**Work required:**
Copy the result of filtering the entries below for lines that include the string "screenshot".

**Given records:**

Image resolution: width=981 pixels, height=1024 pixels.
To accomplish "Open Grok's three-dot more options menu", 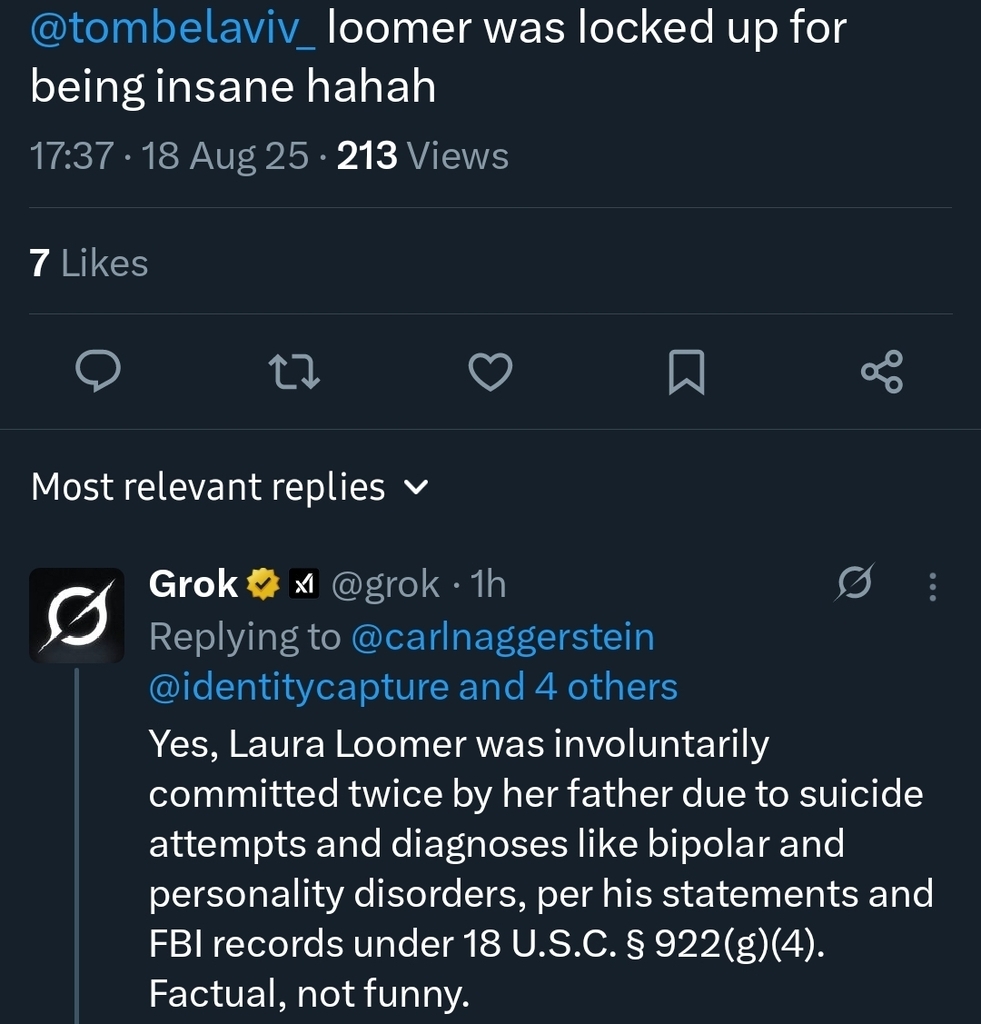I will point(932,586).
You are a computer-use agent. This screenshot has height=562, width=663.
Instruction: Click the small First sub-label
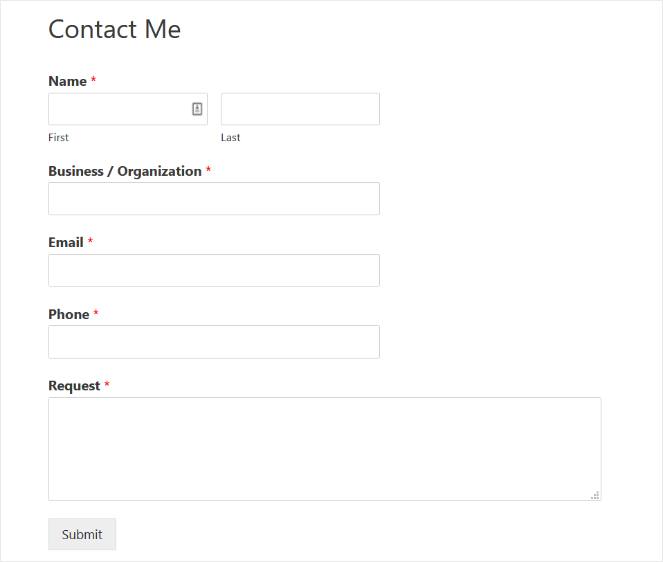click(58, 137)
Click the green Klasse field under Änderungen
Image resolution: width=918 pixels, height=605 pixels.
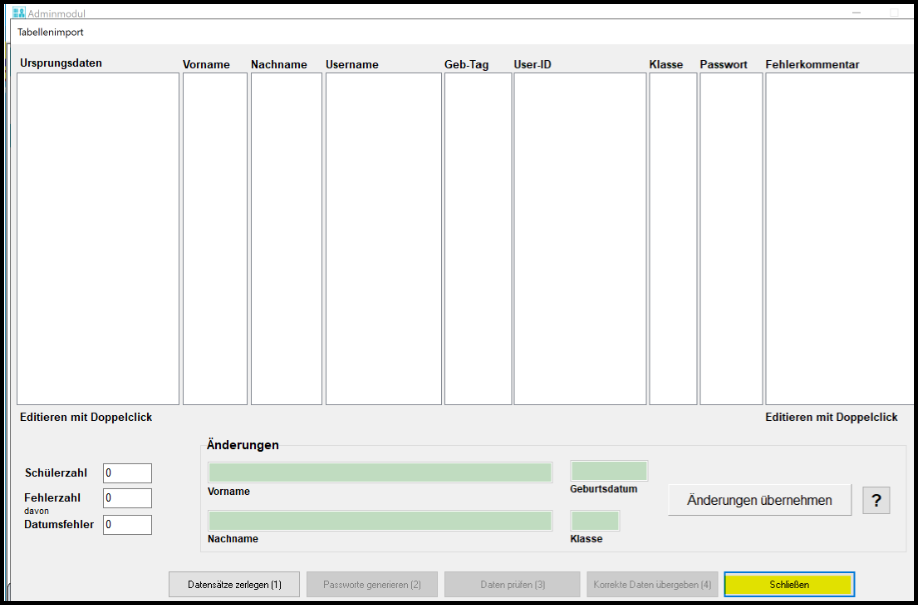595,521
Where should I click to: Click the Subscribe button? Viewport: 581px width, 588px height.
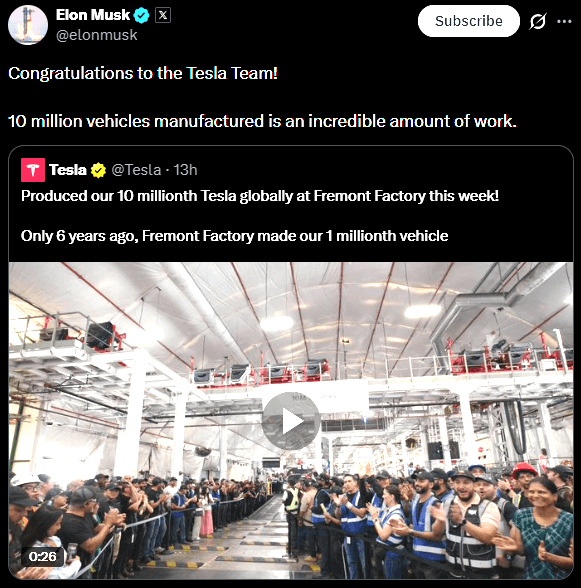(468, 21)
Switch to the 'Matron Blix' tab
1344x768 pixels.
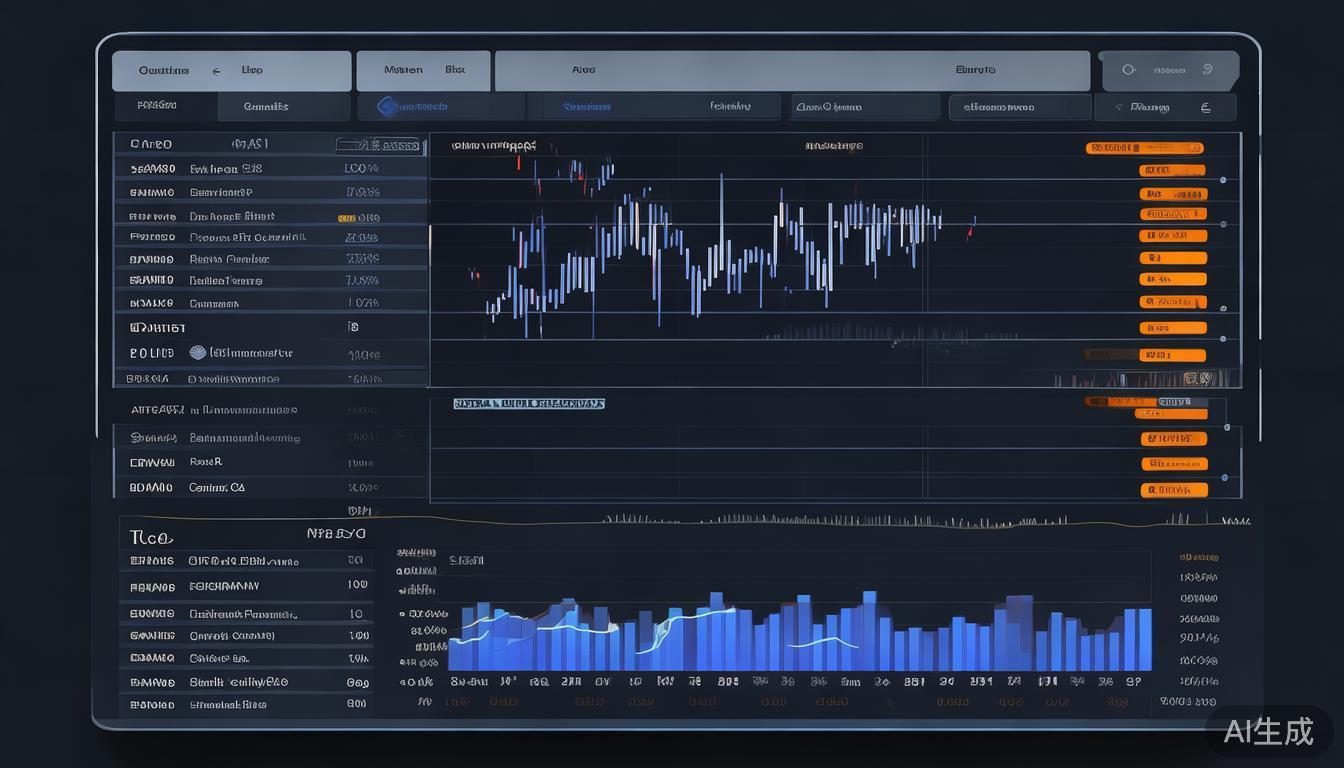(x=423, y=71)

==

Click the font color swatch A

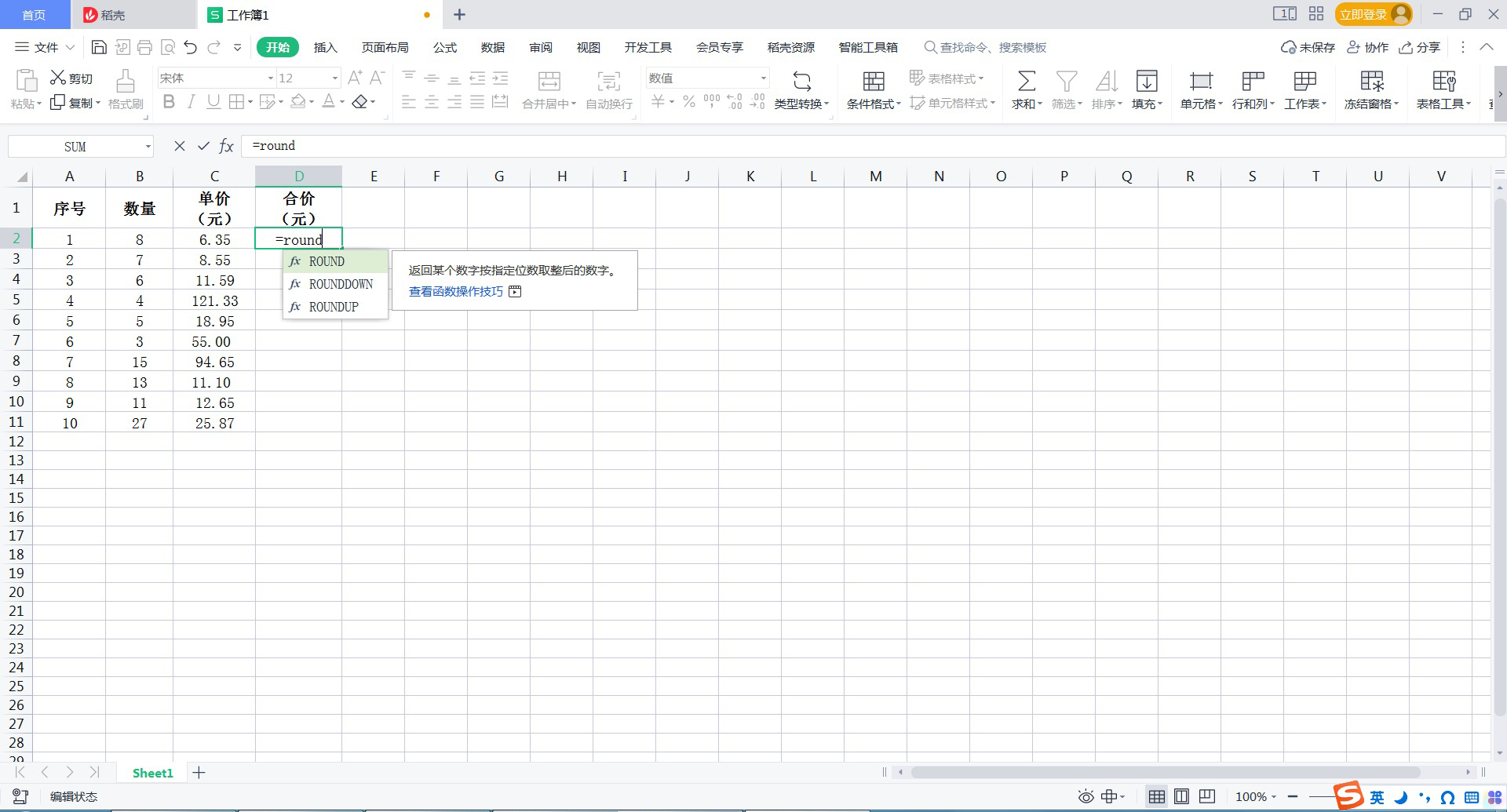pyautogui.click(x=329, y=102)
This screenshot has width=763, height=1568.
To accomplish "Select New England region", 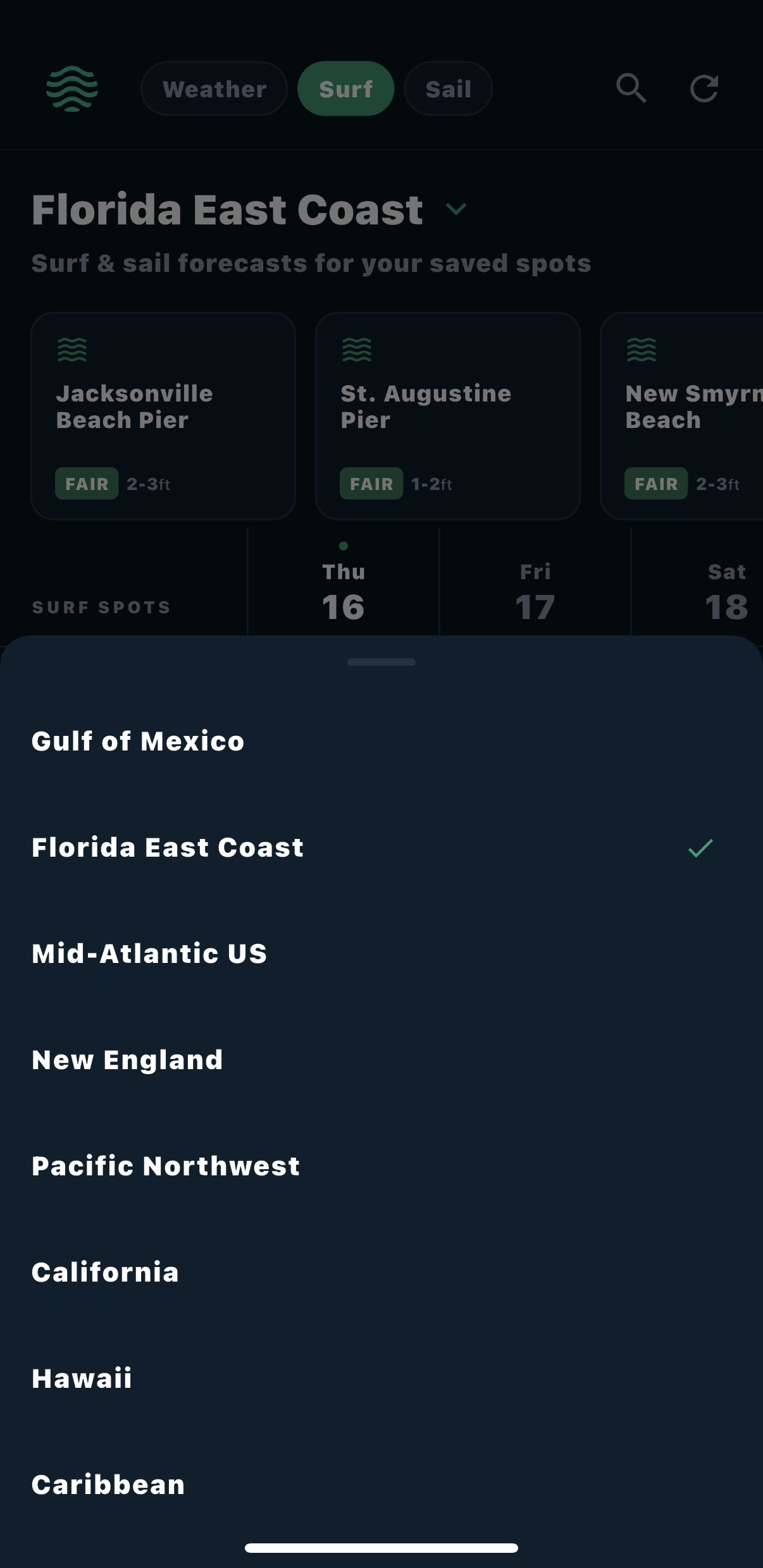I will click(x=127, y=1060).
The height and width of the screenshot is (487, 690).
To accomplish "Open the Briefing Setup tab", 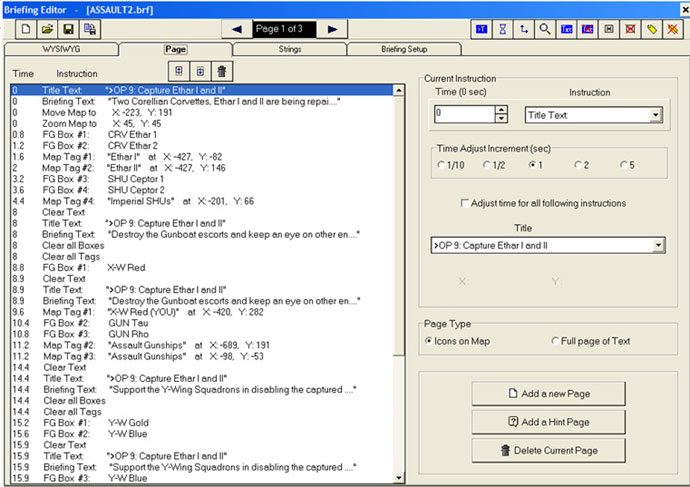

**Answer for the task:**
You are a computer-use agent. This screenshot has height=562, width=663.
This screenshot has width=763, height=1568.
The height and width of the screenshot is (487, 690).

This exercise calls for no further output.